The purpose of the facility will be to help countries to improve their preparations and responses to disasters, which, a recent UN report showed, affect the agricultural sector more than any other.
The facility, launched this week, will aim to direct technical support to where it is most needed, with a particular emphasis on risk reduction.
FAO director-general José Graziano da Silva said, “With this new effort, we are aiming to limit people’s exposure to risks, avoid or reduce impacts where possible, and enhance preparedness to respond quickly when disasters occur.”
Graziano da Silva added that studies have shown every US dollar spent on risk reduction to yield up to a four-fold return in terms of diminished damage.
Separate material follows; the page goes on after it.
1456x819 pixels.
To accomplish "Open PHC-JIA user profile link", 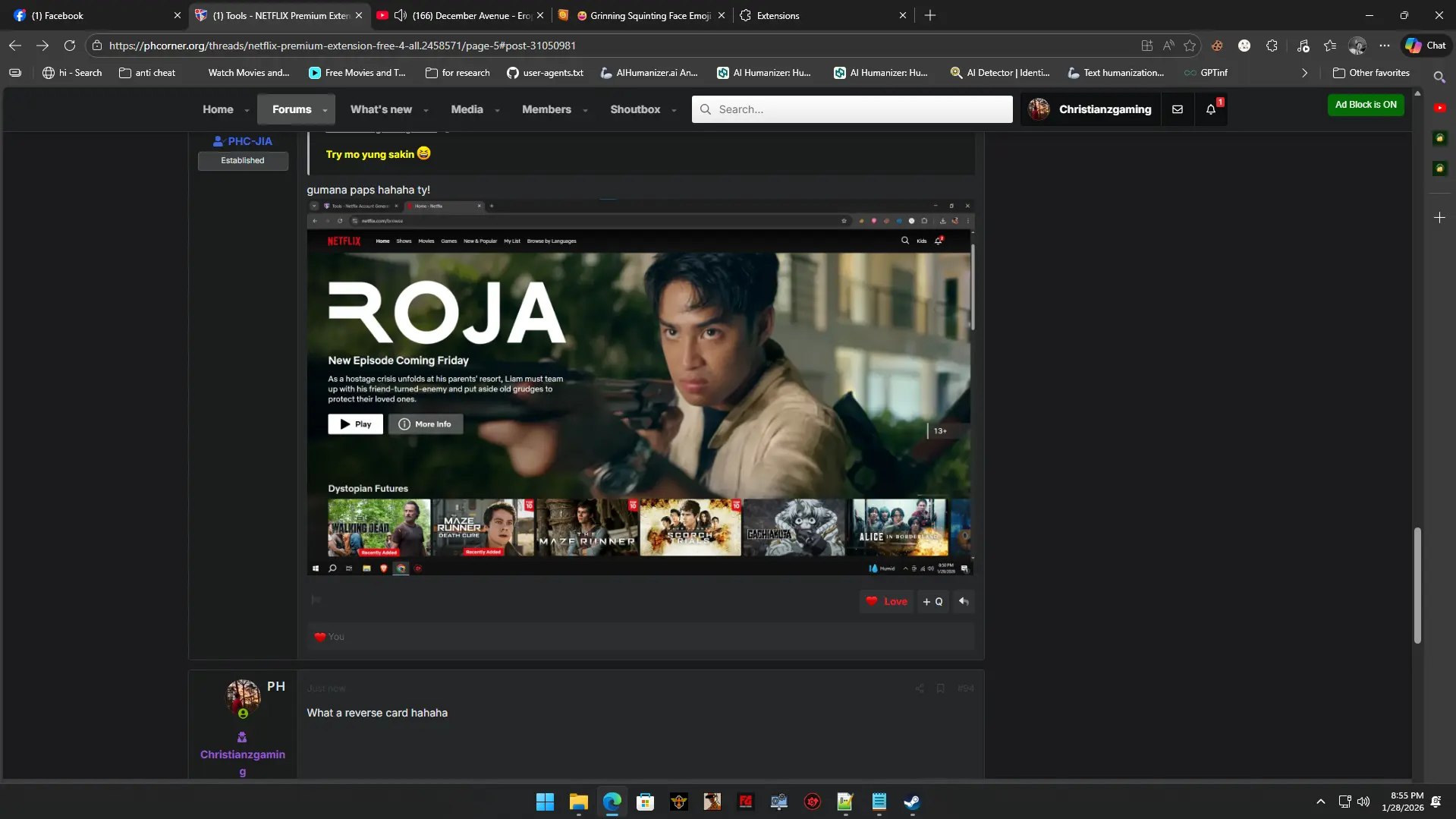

The report, which prompted the move, showed that 22 per cent of all damages inflicted by natural hazards such as drought, floods or tropical storms are registered within the agriculture sector, which accounts for as much as 30 per cent of GDP in countries like Burkina Faso, Kenya and Mozambique.
“Agriculture and all that it encompasses is not only critical for our food supply, it also remains a main source of livelihoods across the planet.
“While it is a sector at risk, agriculture also can be the foundation upon which we build societies that are more resilient and better equipped to deal with disasters.”
The FAO’s report was based on the analysis of 78 post-disaster needs assessments in 48 developing countries spanning the 2003-2013 period.